1 to 2 tsp salt, depending on your palate
1 tsp pepper
6 slices of your favourite American Cheese Product (Kraft slices are ideal)
Butter for the griddle or pan
3-6 burger buns (depending on whether you’re stacking or eating them individually)
- Dump the ground beef into a bowl. Sprinkle with salt and pepper and mix with your hands until the meat is all broken up (no longer in its creepy package shape) and the salt and pepper is incorporated, and stop right there, don’t mix for a second longer. If you over-mix, the meat will be pasty and patties will be dense. This is the opposite of what we’re looking for.
- Gently form the beef into 6 loosely-packed mounds. They should be so loosely-packed that they’re falling apart a little. Don’t even form them into patties, just little piles. Smashing them into the pan will form the flat, burger-shaped entities you’re expecting.
- If you have a cast-iron skillet, today is your day. If not, a regular pan will work, you’ll just have to grease it a little more. Put your pan on the heat and add 1 tbsp of butter. Turn the heat to medium-high and let it melt and start bubbling.
- Preheat your oven to 200 degrees, separate your burger buns and throw them in the oven to toast.
- Have your little piles of beef at the ready. Grab one of them, drop it into the pan, and press down hard with a solid metal or wood spatula. Really press down and try to get an even thickness going. Enjoy the sizzle. Let it cook, without touching it or moving it around at all, for 3 minutes.

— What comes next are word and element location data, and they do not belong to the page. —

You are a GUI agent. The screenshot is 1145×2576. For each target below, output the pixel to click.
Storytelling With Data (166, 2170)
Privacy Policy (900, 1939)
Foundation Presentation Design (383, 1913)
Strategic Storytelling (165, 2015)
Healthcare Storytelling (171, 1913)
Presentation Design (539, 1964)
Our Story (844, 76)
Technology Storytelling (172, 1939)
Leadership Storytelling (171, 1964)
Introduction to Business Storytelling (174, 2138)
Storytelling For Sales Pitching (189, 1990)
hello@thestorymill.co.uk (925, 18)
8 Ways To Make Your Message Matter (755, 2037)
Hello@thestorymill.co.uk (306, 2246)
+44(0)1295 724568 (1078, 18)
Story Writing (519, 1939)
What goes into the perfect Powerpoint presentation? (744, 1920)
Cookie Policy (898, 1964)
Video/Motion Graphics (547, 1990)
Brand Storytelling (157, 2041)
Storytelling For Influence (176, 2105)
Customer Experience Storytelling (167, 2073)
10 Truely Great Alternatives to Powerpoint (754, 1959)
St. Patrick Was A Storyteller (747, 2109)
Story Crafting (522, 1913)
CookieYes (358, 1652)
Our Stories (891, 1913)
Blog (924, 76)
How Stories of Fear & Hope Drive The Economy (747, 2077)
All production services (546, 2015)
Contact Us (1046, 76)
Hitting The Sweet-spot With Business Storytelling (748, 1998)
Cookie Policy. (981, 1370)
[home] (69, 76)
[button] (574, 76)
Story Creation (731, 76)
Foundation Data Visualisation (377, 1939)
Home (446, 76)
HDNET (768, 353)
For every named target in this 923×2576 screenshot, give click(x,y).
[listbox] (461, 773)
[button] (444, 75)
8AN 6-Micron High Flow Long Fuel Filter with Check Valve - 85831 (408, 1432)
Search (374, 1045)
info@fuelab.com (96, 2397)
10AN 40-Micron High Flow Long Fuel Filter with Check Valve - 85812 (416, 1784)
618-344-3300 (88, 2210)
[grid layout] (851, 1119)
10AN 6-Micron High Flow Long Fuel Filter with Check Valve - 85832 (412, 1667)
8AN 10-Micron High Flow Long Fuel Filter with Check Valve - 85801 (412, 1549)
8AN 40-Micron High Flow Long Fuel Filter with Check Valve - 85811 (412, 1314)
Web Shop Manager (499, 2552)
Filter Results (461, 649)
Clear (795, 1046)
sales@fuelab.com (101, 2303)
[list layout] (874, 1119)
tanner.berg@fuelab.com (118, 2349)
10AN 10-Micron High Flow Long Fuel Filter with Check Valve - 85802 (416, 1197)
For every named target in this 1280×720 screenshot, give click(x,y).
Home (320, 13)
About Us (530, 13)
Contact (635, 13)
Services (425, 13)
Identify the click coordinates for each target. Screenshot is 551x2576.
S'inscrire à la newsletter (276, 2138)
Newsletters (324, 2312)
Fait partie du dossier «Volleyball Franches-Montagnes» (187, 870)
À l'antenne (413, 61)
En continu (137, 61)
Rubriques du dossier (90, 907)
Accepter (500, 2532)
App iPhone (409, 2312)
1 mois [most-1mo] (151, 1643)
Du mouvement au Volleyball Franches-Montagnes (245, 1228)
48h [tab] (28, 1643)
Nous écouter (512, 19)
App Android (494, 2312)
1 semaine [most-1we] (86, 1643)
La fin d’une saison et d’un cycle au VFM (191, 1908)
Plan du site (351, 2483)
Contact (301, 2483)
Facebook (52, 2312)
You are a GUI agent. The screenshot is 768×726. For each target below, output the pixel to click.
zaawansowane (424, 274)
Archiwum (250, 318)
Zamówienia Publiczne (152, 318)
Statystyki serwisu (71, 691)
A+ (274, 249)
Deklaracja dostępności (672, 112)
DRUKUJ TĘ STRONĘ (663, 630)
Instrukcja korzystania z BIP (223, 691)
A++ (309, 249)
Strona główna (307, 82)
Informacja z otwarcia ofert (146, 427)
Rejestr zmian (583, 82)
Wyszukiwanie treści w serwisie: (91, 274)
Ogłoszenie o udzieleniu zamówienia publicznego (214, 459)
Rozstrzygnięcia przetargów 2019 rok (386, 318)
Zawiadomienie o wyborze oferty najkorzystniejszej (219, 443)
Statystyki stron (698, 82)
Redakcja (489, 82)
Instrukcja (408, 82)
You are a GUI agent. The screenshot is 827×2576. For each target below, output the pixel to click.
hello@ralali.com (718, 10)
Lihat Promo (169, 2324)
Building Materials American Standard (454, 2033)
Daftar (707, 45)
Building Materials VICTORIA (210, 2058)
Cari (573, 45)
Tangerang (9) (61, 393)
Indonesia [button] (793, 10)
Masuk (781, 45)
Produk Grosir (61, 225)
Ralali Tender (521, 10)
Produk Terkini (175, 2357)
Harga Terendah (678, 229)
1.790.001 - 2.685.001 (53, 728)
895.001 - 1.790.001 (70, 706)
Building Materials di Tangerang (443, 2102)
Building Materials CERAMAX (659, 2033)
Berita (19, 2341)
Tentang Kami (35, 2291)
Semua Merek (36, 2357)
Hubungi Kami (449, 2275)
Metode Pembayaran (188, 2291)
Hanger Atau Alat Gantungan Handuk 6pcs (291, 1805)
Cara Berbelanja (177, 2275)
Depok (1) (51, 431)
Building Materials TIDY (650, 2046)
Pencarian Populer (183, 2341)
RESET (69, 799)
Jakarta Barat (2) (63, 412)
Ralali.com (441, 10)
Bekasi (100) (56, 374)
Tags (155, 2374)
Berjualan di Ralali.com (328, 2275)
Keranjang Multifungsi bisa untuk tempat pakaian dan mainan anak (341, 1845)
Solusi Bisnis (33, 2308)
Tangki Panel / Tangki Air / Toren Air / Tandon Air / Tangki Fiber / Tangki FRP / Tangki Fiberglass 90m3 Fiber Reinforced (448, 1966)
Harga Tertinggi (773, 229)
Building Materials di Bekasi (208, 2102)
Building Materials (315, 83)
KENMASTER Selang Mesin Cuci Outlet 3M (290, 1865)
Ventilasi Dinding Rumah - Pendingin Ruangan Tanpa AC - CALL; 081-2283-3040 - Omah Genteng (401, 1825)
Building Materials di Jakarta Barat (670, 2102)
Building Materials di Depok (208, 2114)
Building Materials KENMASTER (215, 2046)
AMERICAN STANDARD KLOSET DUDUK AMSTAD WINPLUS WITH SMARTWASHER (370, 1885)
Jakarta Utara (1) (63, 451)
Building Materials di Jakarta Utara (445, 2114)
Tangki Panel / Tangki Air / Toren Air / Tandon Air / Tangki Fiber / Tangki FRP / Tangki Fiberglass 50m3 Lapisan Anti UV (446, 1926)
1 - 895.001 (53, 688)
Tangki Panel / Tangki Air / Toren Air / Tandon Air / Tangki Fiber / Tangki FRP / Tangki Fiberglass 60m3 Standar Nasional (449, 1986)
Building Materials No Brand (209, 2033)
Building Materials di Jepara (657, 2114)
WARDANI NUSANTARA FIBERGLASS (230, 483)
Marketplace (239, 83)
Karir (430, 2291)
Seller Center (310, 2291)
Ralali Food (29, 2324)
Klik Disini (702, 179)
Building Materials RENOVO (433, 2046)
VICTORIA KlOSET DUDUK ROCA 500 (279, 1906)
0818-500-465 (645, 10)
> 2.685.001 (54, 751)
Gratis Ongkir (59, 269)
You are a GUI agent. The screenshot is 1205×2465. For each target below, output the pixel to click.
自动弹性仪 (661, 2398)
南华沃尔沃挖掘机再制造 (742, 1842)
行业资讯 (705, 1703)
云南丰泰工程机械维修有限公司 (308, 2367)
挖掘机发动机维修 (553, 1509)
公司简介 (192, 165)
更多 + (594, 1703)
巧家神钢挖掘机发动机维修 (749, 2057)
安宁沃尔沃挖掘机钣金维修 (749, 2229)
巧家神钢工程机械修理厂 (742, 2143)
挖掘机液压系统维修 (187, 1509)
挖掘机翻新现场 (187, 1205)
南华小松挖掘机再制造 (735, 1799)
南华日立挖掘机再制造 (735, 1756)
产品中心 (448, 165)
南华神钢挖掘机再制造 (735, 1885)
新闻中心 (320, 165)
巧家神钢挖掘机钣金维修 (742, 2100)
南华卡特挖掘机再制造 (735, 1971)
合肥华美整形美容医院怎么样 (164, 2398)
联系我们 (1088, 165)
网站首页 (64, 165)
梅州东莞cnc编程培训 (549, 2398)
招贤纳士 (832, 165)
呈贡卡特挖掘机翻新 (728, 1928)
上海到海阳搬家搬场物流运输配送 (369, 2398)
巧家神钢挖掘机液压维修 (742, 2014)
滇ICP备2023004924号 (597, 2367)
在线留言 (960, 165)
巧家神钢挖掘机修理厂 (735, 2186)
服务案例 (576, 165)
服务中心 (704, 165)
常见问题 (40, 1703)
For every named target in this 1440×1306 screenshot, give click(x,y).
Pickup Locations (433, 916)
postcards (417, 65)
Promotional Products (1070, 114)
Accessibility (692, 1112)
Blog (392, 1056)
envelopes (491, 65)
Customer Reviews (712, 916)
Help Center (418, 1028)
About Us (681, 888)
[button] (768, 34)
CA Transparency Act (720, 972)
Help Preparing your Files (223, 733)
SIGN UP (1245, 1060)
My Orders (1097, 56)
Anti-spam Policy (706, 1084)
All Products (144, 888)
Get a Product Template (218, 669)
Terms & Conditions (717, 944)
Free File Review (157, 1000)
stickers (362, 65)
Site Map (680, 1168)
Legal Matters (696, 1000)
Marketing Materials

- When you see little bubbles of fat start to breach the surface of your burger, run a thin spatula underneath it and make sure it hasn’t stuck. If it’s a little stuck, don’t panic. To prevent the crispy bits from sticking to the pan and being tragically left behind, use quick, small movements as you run the spatula under the burger- the best way I can describe the motion is “stabby”- just try and push the front edge of the spatula under the burger, pushing confidently but in small motions, little by little. Once it’s unstuck, give it a flip- it should be nice and crisp and caramelized- and cook for another minute or two on the other side.
- Your kitchen will get very, very smoky, no way around it. Throw on your extractor fan, have a towel at the ready to wave at your screaming smoke detector, and open your windows. It’s worth it, I promise!!
- Once the burger is cooked through, throw a slice of orange cheese on top and let it melt down, covering the burger and getting into all its little valleys. As this happens, take a bun out of the oven, add your favourite condiments, and throw the patty onto it.
- Repeat steps 5-8 for the rest of the beef. Most pans or griddles are big enough to accommodate two or three patties at once, so the whole process goes pretty quickly once you get into the swing of it. If you find your burgers sticking, add more butter to the pan.
- Serve the burgers immediately to whoever is lucky enough to be in your kitchen. Feel nostalgic for McDonald’s trips and diners of days gone by.